What you are asked to do: Switch every "menu" in the lines below to "dropdown", and write the lines out again with nothing else changed.

Source material:
● ● ● ● ● ● ●
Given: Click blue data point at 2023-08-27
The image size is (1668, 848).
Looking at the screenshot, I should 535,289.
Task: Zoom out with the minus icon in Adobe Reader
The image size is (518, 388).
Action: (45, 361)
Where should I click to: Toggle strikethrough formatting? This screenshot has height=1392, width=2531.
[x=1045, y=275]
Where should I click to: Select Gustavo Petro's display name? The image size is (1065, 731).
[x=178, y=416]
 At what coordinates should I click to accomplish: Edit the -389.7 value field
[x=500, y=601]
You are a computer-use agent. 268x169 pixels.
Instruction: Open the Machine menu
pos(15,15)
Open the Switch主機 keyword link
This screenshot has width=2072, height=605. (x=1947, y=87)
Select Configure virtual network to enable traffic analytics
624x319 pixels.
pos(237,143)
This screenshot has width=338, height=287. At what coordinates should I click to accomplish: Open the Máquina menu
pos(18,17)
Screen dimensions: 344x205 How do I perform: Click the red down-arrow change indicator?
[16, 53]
● ● ● ● ● ● ●
Answer to the task:
Given: Click blue data point at 2023-08-27
The image size is (1668, 848).
Looking at the screenshot, I should 535,289.
Task: Zoom out with the minus icon in Adobe Reader
The image size is (518, 388).
Action: (45, 361)
Where should I click to: Toggle strikethrough formatting? This screenshot has height=1392, width=2531.
[x=1045, y=275]
Where should I click to: Select Gustavo Petro's display name? The image size is (1065, 731).
[x=178, y=416]
 At what coordinates should I click to accomplish: Edit the -389.7 value field
[x=500, y=601]
You are a computer-use agent. 268x169 pixels.
Instruction: Open the Machine dropdown
pos(15,15)
Open the Switch主機 keyword link
This screenshot has width=2072, height=605. (x=1947, y=87)
Select Configure virtual network to enable traffic analytics
624x319 pixels.
pos(237,143)
This screenshot has width=338, height=287. At what coordinates should I click to accomplish: Open the Máquina dropdown
pos(18,17)
Screen dimensions: 344x205 How do I perform: Click the red down-arrow change indicator?
[16, 53]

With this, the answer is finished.